Today, we are happy to bring you our conversation with T. H. Breen, author of The American Revolution on Trial: A New Nation Confronts the Burden of Independence
What inspired you to write this book?
Inspiration of this book came quite unexpectedly from an advertisement for rare books. A listing of items—most of which I could not afford—contained a curious entry for a trial held in Cambridge, Massachusetts in 1778. What struck me as extremely strange about the offering was that it chronicled a legal battle involving General John Burgoyne, who at that moment had just surrendered an entire army at Saratoga. As a prisoner of war, he had the audacity to accuse a young, highly decorated Continental officer of a major crime. Not only that, Burgoyne demanded a full court martial and then, even more brazenly, insisted on acting as the prosecutor in an American court. How could this have happened, I asked. The outcome of the war remained very much in doubt, and yet the American officers in charge—men such as General Glover, who had transported Washington’s troops across the Delaware River—acceded to Burgoyne’s unprecedented requests. As I unraveled the mystery, I discovered that this bizarre trial dramatically revealed how ordinary people explained the American Revolution to themselves.
What did you learn and what are you hoping readers will learn from your book?
Writing this book brought home a point about the Revolution that most historians—including myself—had not fully appreciated. The narratives that Americans learn at school focus largely on the Declaration of Independence. Although that was a key event, we should also remember that declaring independence was fundamentally a political act, which had to be supported by sustained military resistance to Great Britain. The problem with this familiar story is that it deflects attention from how difficult it was for ordinary Americans to comprehend the full burden of cultural independence. Most of them had grown up in a British world. However much they resisted king and parliament, they still organized their daily lives around British imported goods, read printed British books, prayed in churches founded originally in England, and enjoyed English plays and music. Not surprisingly, the bonds of culture proved harder to brake than even the most fervent founders understood at the beginning of the war. And it was precisely these traditional links to the former mother country that haunted the trial at Cambridge. Burgoyne’s challenge forced Americans to confront during the war what it actually meant to be an independence people.
What surprised you the most in the process of writing your book?
What surprised me most about the trial—three weeks of testimony during an unusually hard winter—was how sensitive Americans were about how other nations viewed the new republic.

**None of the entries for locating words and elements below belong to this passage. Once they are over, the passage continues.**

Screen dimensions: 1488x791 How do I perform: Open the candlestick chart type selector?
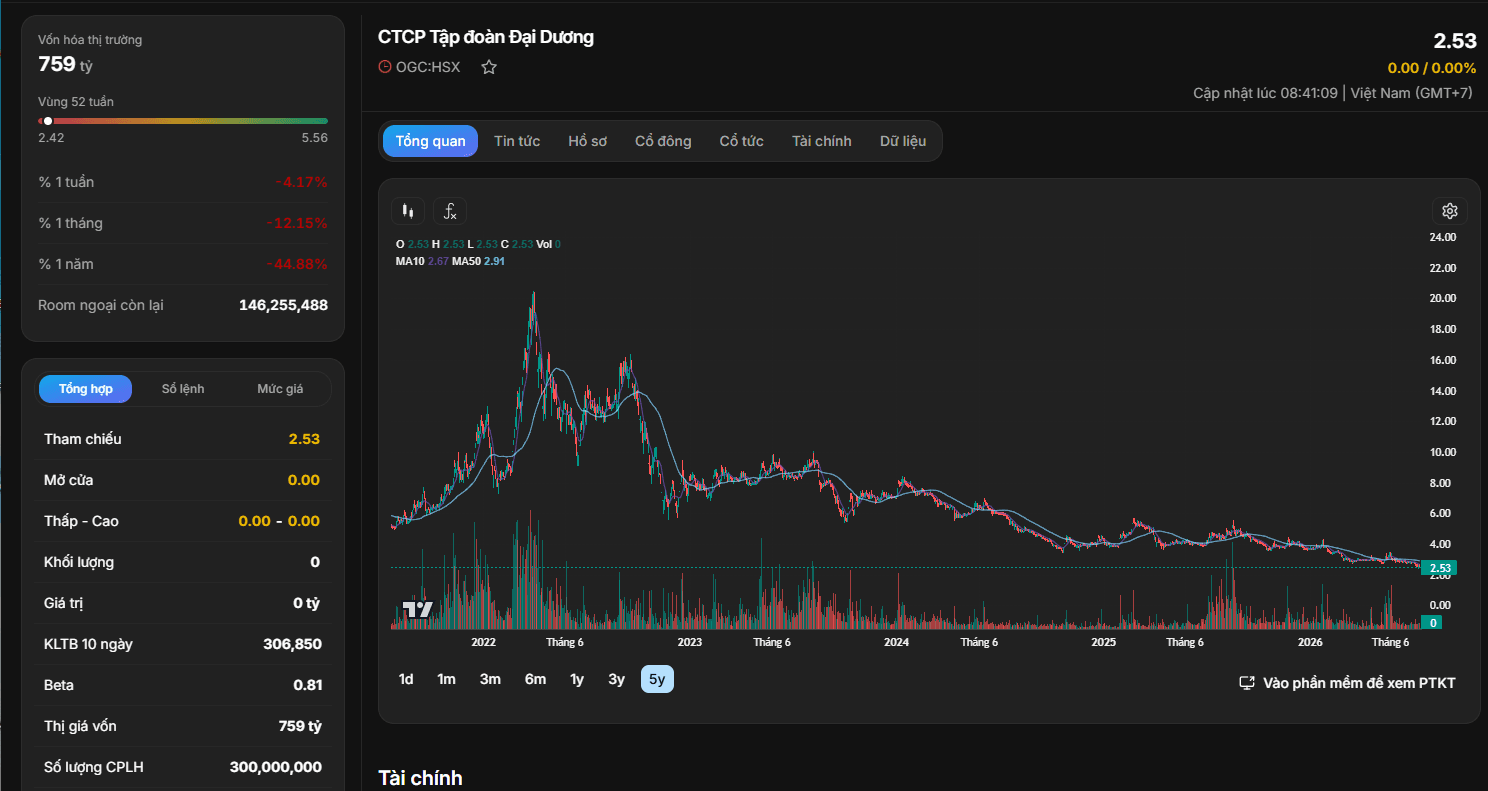coord(407,211)
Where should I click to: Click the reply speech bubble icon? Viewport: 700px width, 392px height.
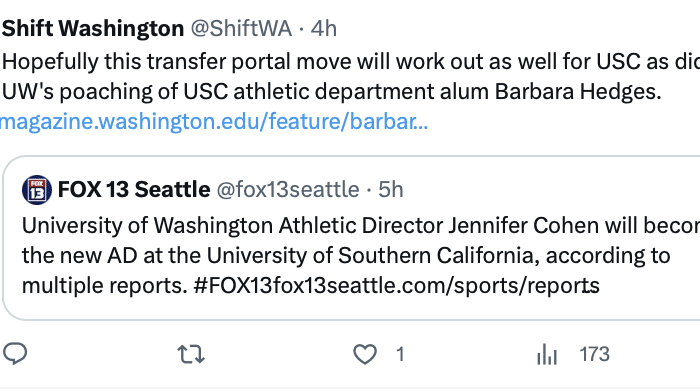[15, 354]
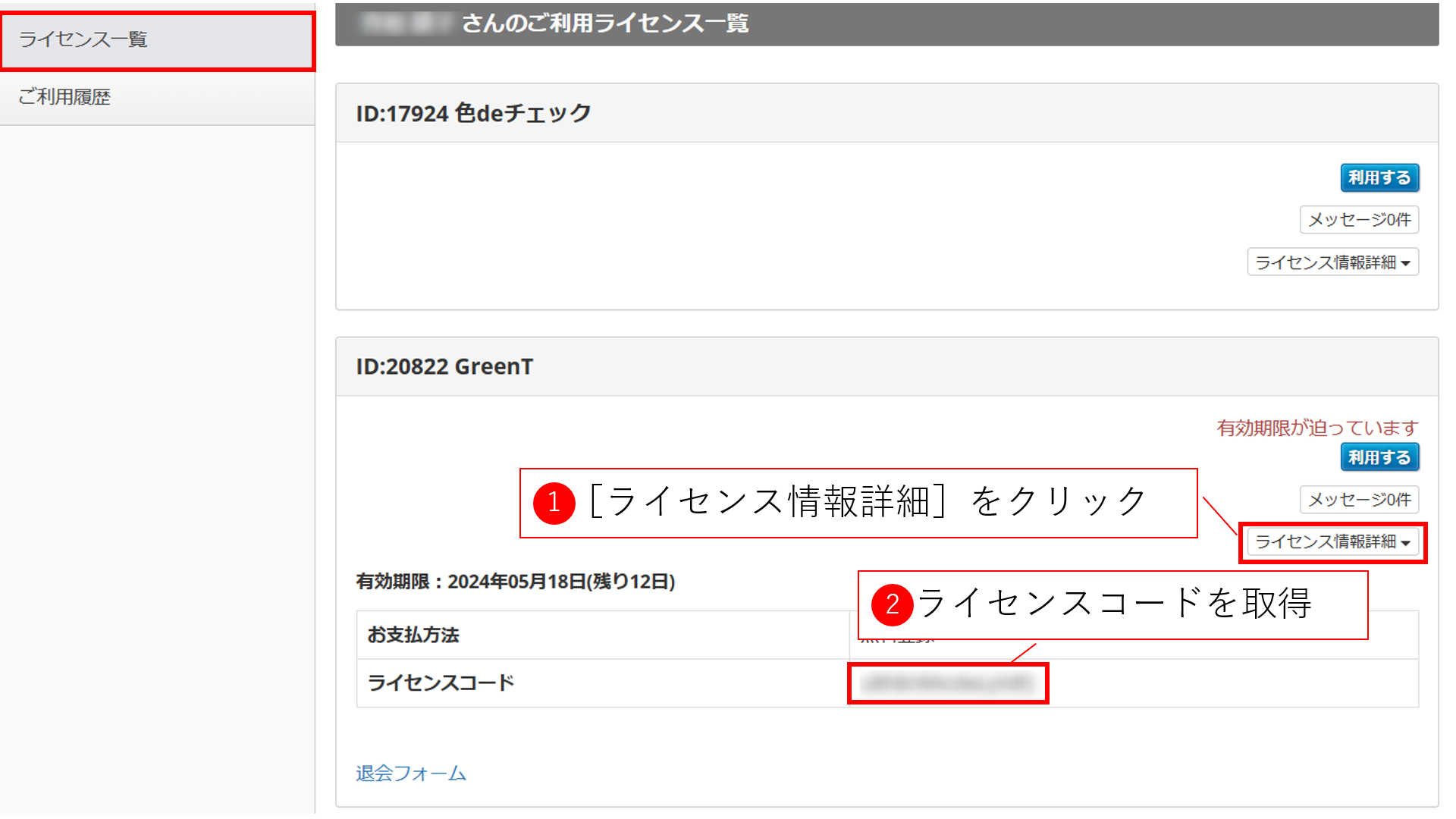Click the ID:20822 GreenT panel heading
Screen dimensions: 1456x819
tap(445, 367)
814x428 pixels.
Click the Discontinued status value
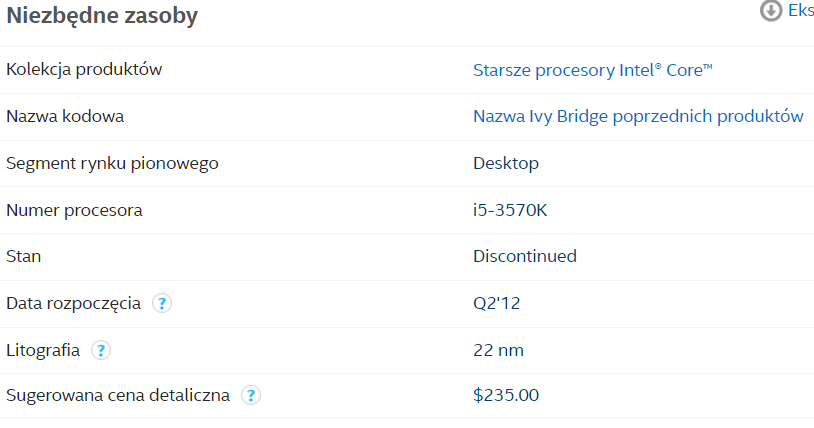[525, 256]

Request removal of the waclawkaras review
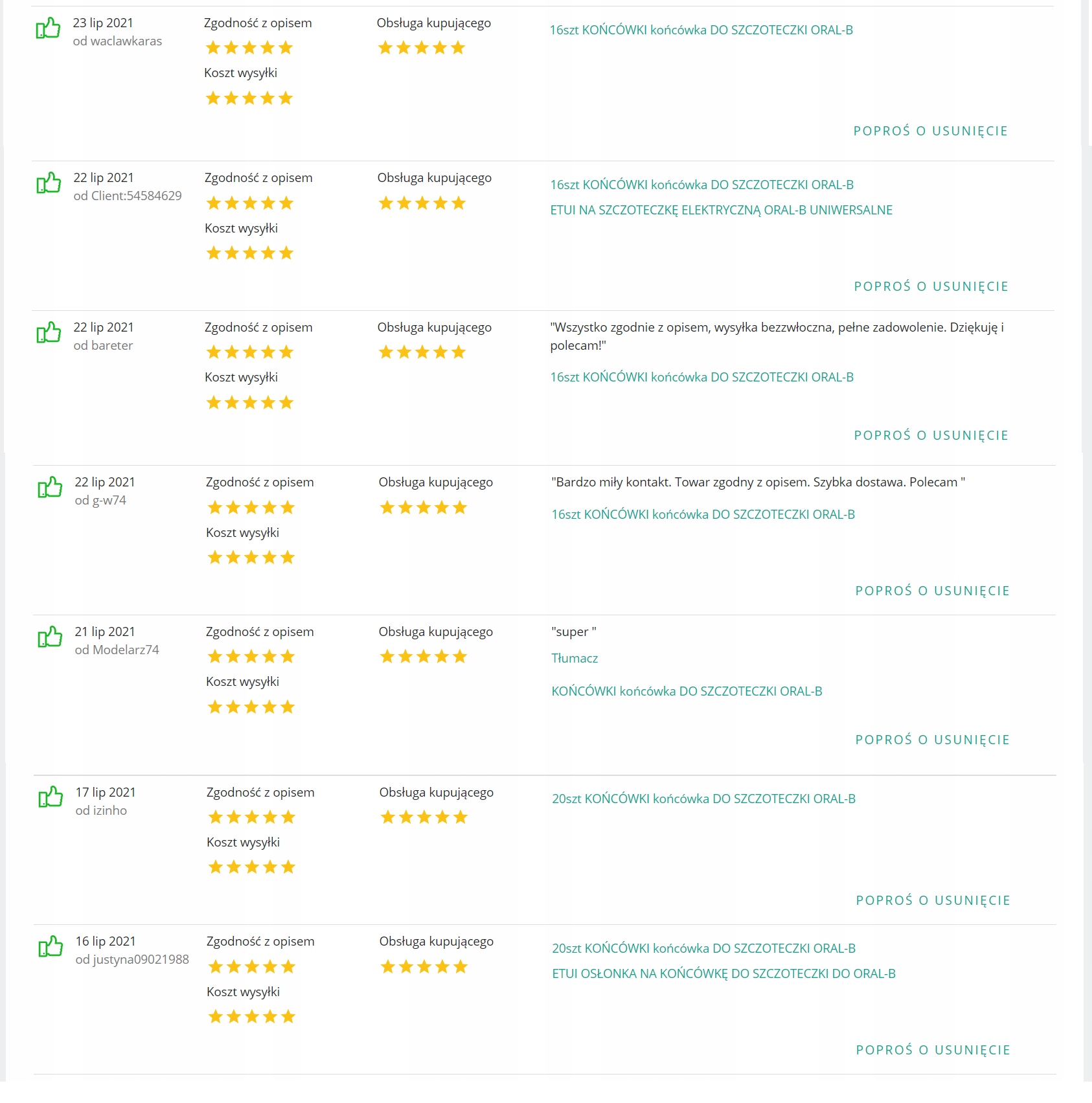930,131
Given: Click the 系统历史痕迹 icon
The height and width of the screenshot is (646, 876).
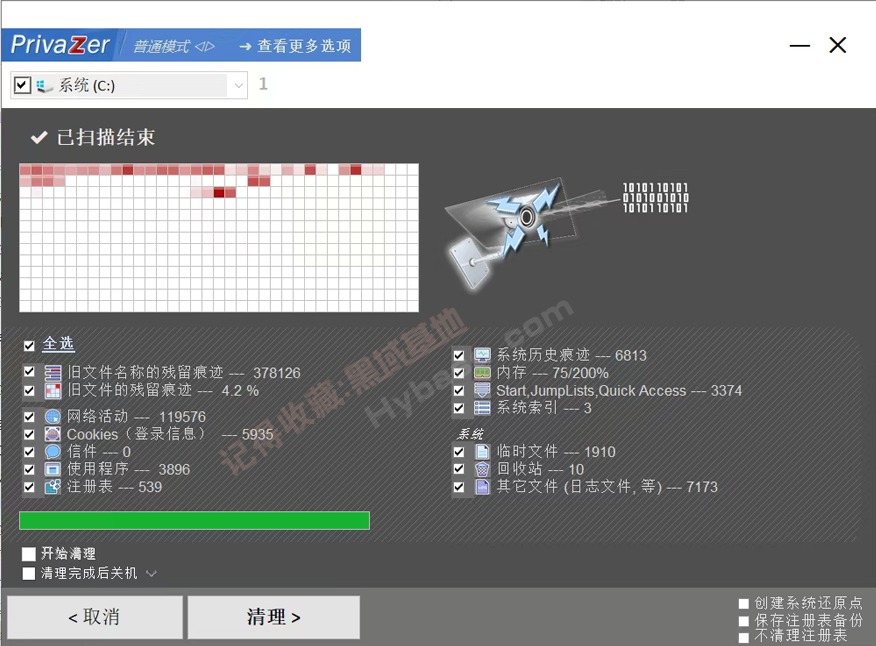Looking at the screenshot, I should [482, 355].
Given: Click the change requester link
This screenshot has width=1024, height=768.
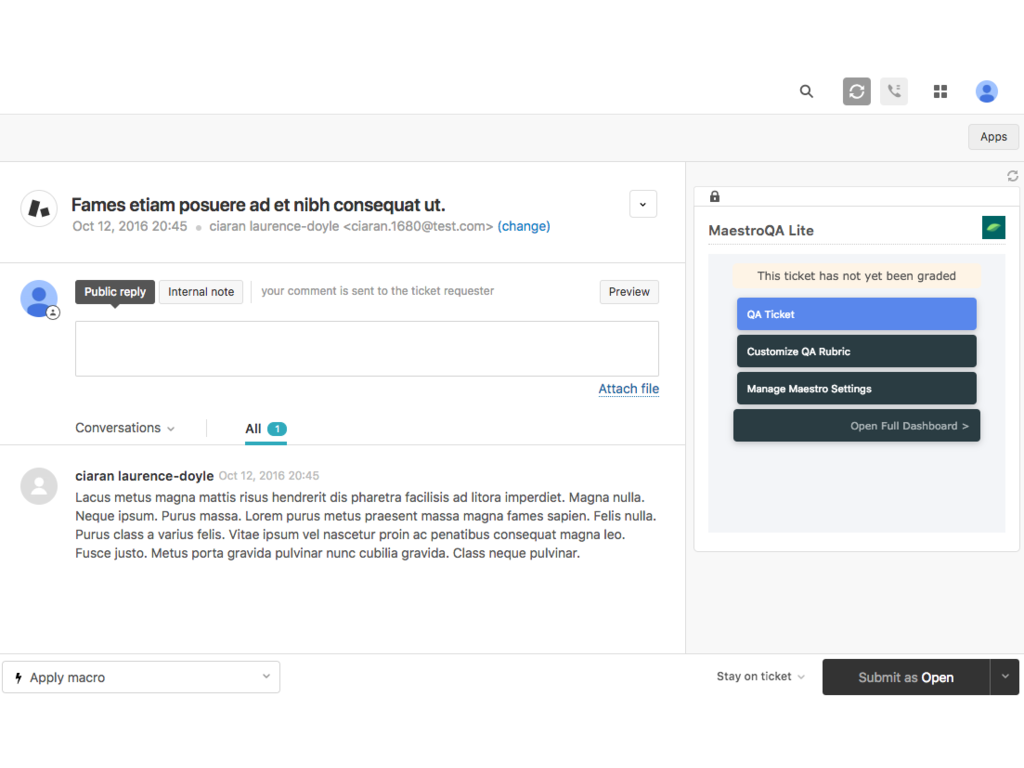Looking at the screenshot, I should (524, 226).
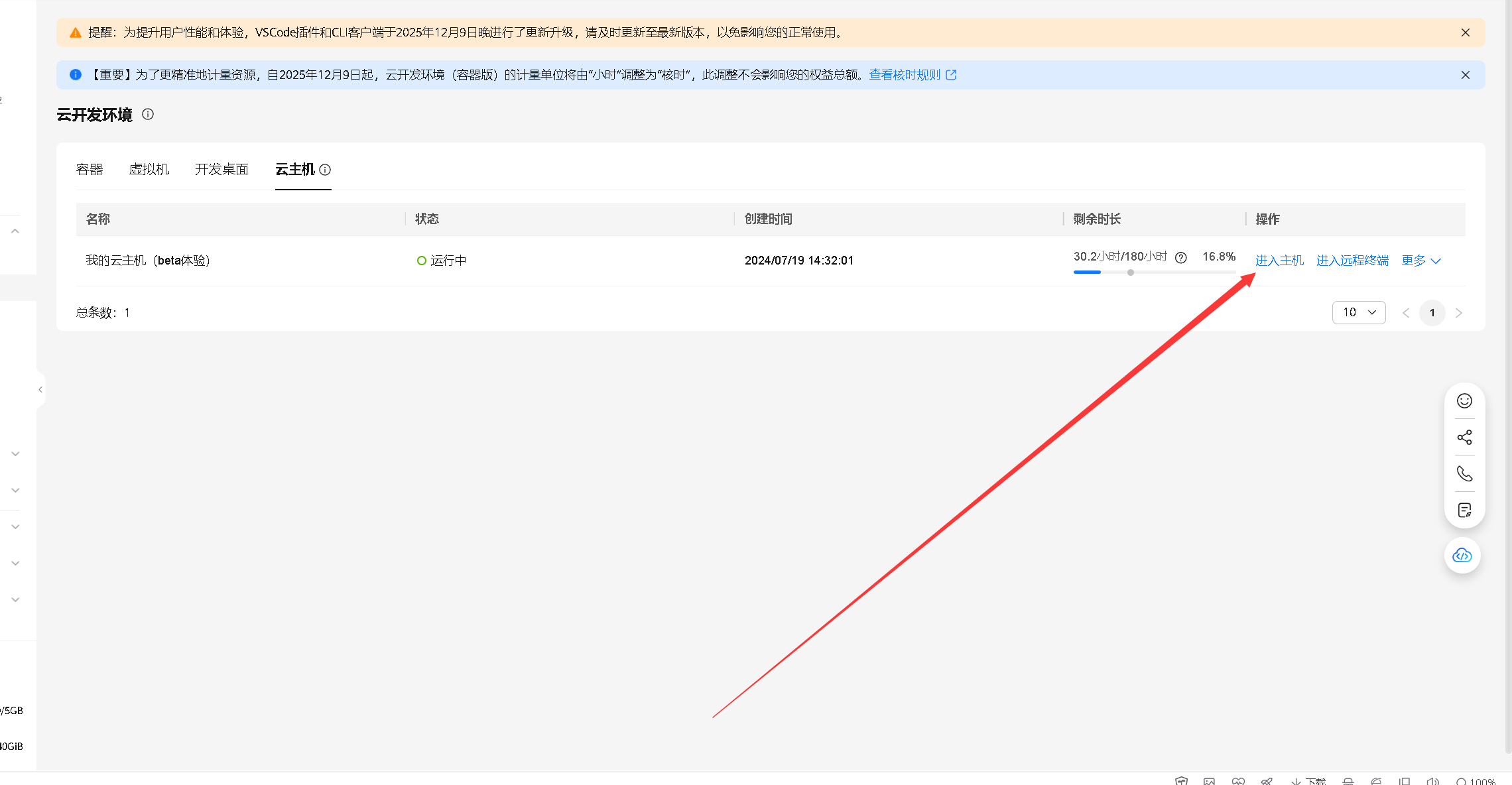Open the page size 10 dropdown

(x=1359, y=312)
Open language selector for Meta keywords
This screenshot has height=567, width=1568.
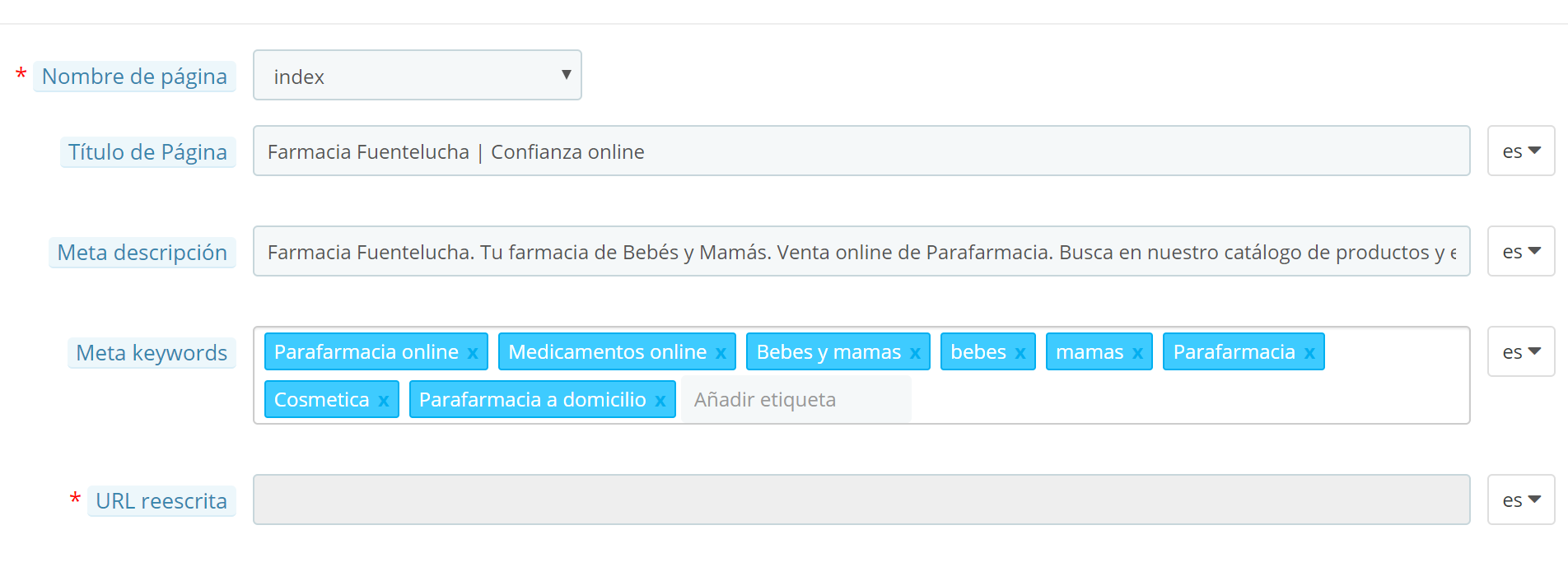tap(1520, 352)
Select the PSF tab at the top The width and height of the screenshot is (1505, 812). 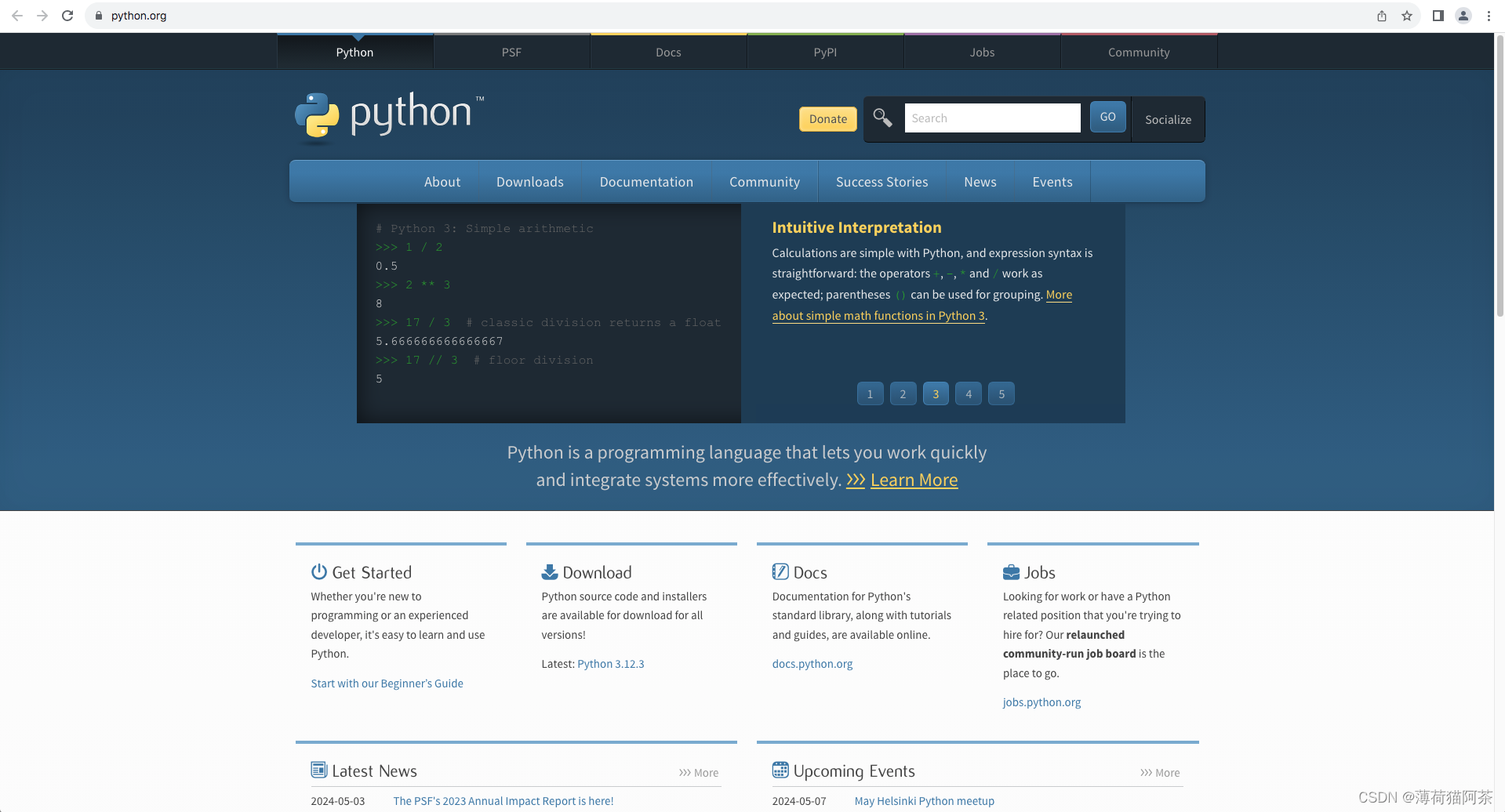tap(511, 52)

When Burgoyne questioned whether a young country—one without an established history—could possibly conduct a fair trial, Americans countered that they were fully capable of delivering justice even in a legal contest that enflamed political emotion. Whatever else the country represented in a world of nations, the revolutionaries insisted, it stood for the rule of law. At a moment in our history when the fundamental basis for legal justice has been called into question, it was consoling for me to be reminded that at the moment of the country’s founding Americans refused to compromise the rule of law.
What’s your favorite anecdote from your book?
During the trial, Burgoyne commanded attention. An aristocrat and member of Parliament, he transformed the courtroom everyday into a theater, where in one dramatic speech after another he played on passions and fears. Many witnesses found the performance irresistible. They commented on his supreme self-confidence. Burgoyne cited events from Roman history; he referred to famous British jurists. But one man, resisted. William Tudor, the American prosecutor who had just trained at the law offices of John Adams, confronted his swaggering opponent with brilliant arguments. Tudor turned the trial into a critical analysis of aristocratic privilege, in other words, into a declaration of independence from a culture that no longer made sense in a more egalitarian society.
What’s next?
My next project will be a book called “Passions and Emotions: What Made the American Revolution Revolutionary.”